● **OBJECTIVE 1**:
Copy the following forum thread about the Encore package phone number word for word.

● **EXTRACT TO READ**:
╔══

# Encore Package Phone Number



## Carlsbadguy (Sep 12, 2016)

I was wondering if anyone has the phone number to call to reserve the encore package. I bought a package earlier this year for the free enrollment of my weeks and 4 nights at a Marriott timeshare with the 50,000 points.  

I lost my paperwork and need to call to find out about my reservation options.
Thanks


----------



## davidvel (Sep 12, 2016)

carlsbadguy said:


> i was wondering if anyone has the phone number to call to reserve the encore package. I bought a package earlier this year for the free enrollment of my weeks and 4 nights at a marriott timeshare with the 50,000 points.
> 
> I lost my paperwork and need to call to find out about my reservation options.
> Thanks


888-357-9227


----------



## Mr. Vker (Sep 13, 2016)

I just spoke to them this morning-second time. We completed an encore recently. Only 25k points posted (vs 50K). Having difficulty getting the other 25k. They assure me it will be resolved in 48 hours.


----------



## davidvel (Sep 13, 2016)

Mr. Vker said:


> I just spoke to them this morning-second time. We completed an encore recently. Only 25k points posted (vs 50K). Having difficulty getting the other 25k. They assure me it will be resolved in 48 hours.


This happened to us (coincidentially?) after our great presentation with Lonnie in Tahoe. Encore desk told us it was in the hands of the sales site. We called directly and points were credited in 48 hours.


----------

╚══

● **A data block**:

╔══

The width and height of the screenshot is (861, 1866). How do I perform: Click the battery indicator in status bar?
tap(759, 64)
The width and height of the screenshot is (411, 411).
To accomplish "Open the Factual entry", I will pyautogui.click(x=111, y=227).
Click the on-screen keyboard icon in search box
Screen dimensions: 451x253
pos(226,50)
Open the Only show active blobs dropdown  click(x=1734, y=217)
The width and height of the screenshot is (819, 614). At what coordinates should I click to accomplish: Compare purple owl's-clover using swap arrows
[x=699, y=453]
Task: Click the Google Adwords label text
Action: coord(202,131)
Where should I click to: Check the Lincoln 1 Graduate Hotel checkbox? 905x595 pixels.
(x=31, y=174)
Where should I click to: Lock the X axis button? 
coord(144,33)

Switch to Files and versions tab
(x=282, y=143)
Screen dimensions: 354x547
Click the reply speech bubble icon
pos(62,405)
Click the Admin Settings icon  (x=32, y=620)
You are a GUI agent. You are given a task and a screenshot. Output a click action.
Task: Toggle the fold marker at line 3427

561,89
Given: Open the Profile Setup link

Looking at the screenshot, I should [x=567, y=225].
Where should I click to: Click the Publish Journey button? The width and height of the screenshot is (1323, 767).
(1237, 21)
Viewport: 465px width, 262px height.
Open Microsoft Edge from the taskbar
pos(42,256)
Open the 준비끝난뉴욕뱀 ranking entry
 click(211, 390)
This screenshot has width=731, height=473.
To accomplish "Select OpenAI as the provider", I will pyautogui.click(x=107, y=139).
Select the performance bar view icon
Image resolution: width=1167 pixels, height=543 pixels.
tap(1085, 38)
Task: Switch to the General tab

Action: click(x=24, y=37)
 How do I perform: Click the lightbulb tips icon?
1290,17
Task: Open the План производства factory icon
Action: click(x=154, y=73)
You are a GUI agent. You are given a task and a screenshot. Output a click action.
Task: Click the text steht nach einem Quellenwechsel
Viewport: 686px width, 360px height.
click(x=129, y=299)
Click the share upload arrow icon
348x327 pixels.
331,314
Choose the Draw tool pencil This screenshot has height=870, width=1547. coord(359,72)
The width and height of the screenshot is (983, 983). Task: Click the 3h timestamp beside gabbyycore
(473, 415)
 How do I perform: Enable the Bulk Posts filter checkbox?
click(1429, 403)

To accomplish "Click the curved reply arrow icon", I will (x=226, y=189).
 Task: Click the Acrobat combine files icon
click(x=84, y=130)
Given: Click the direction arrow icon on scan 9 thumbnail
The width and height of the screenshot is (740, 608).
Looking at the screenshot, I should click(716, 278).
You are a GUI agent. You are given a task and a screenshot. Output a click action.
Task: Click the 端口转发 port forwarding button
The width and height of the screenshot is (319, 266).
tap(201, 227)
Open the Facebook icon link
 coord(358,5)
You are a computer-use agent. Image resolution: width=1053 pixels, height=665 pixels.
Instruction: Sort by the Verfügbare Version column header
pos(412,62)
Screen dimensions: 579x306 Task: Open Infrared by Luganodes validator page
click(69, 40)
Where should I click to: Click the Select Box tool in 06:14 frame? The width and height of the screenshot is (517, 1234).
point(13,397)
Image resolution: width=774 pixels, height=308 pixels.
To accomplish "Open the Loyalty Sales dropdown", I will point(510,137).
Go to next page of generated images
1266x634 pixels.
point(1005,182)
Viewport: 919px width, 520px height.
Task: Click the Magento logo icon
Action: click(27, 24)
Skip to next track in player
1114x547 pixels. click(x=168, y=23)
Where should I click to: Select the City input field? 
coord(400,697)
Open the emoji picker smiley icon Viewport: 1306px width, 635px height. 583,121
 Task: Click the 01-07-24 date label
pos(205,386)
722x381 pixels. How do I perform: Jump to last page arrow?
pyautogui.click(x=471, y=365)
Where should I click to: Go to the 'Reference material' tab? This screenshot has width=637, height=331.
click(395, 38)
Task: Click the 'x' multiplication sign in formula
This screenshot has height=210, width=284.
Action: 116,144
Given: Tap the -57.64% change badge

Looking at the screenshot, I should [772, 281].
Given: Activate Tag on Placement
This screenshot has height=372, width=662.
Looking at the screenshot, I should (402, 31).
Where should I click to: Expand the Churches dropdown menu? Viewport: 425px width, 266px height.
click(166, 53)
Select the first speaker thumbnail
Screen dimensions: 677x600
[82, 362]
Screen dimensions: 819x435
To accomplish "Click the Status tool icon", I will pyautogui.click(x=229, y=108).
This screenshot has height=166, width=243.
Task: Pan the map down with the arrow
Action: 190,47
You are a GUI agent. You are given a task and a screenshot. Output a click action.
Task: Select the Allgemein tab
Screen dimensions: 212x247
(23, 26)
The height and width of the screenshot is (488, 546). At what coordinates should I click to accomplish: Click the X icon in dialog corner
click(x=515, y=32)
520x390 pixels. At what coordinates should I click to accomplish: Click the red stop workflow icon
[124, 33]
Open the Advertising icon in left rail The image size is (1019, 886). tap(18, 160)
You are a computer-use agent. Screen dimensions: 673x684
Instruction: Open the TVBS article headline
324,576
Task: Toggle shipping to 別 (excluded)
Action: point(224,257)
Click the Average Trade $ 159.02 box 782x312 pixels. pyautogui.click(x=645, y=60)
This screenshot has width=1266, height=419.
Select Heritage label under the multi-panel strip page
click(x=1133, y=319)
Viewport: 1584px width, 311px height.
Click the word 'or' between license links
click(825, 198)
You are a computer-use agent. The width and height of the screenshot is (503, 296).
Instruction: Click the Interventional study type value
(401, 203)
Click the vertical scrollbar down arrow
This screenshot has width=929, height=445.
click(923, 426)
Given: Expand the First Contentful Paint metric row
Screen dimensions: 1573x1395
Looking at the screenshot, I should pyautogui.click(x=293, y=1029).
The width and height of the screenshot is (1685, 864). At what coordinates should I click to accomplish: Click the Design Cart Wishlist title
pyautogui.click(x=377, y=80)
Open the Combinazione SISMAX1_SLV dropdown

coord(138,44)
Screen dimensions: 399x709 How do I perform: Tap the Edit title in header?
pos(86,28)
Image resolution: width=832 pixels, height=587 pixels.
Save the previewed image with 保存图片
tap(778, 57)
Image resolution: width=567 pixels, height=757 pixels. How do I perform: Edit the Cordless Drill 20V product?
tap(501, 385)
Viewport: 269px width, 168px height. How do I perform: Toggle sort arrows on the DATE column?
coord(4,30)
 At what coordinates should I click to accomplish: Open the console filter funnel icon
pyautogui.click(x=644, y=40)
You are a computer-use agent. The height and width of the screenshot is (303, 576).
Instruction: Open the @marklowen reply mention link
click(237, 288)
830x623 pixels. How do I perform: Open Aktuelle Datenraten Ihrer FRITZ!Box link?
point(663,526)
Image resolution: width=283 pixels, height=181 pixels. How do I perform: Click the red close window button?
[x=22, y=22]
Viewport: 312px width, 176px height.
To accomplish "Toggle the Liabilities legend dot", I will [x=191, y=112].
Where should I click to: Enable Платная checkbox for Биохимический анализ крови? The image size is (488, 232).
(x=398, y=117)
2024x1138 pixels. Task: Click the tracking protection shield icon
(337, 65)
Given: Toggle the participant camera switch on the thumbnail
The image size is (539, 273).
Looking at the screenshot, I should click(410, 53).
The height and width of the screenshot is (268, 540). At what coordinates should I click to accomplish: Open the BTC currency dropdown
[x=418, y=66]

╚══

● **OBJECTIVE 2**:
Can you repeat everything in the records from the very first line down to the line containing "pos(42,256)", with both of those lines included?

● **TASK RESULT 1**:
# Encore Package Phone Number



## Carlsbadguy (Sep 12, 2016)

I was wondering if anyone has the phone number to call to reserve the encore package. I bought a package earlier this year for the free enrollment of my weeks and 4 nights at a Marriott timeshare with the 50,000 points.  

I lost my paperwork and need to call to find out about my reservation options.
Thanks


----------



## davidvel (Sep 12, 2016)

carlsbadguy said:


> i was wondering if anyone has the phone number to call to reserve the encore package. I bought a package earlier this year for the free enrollment of my weeks and 4 nights at a marriott timeshare with the 50,000 points.
> 
> I lost my paperwork and need to call to find out about my reservation options.
> Thanks


888-357-9227


----------



## Mr. Vker (Sep 13, 2016)

I just spoke to them this morning-second time. We completed an encore recently. Only 25k points posted (vs 50K). Having difficulty getting the other 25k. They assure me it will be resolved in 48 hours.


----------



## davidvel (Sep 13, 2016)

Mr. Vker said:


> I just spoke to them this morning-second time. We completed an encore recently. Only 25k points posted (vs 50K). Having difficulty getting the other 25k. They assure me it will be resolved in 48 hours.


This happened to us (coincidentially?) after our great presentation with Lonnie in Tahoe. Encore desk told us it was in the hands of the sales site. We called directly and points were credited in 48 hours.


----------

● **TASK RESULT 2**:
The width and height of the screenshot is (861, 1866). How do I perform: Click the battery indicator in status bar?
tap(759, 64)
The width and height of the screenshot is (411, 411).
To accomplish "Open the Factual entry", I will pyautogui.click(x=111, y=227).
Click the on-screen keyboard icon in search box
Screen dimensions: 451x253
pos(226,50)
Open the Only show active blobs dropdown  click(x=1734, y=217)
The width and height of the screenshot is (819, 614). At what coordinates should I click to accomplish: Compare purple owl's-clover using swap arrows
[x=699, y=453]
Task: Click the Google Adwords label text
Action: coord(202,131)
Where should I click to: Check the Lincoln 1 Graduate Hotel checkbox? 905x595 pixels.
(x=31, y=174)
Where should I click to: Lock the X axis button? 
coord(144,33)

Switch to Files and versions tab
(x=282, y=143)
Screen dimensions: 354x547
Click the reply speech bubble icon
pos(62,405)
Click the Admin Settings icon  (x=32, y=620)
You are a GUI agent. You are given a task and a screenshot. Output a click action.
Task: Toggle the fold marker at line 3427

561,89
Given: Open the Profile Setup link

Looking at the screenshot, I should [x=567, y=225].
Where should I click to: Click the Publish Journey button? The width and height of the screenshot is (1323, 767).
(1237, 21)
Viewport: 465px width, 262px height.
Open Microsoft Edge from the taskbar
pos(42,256)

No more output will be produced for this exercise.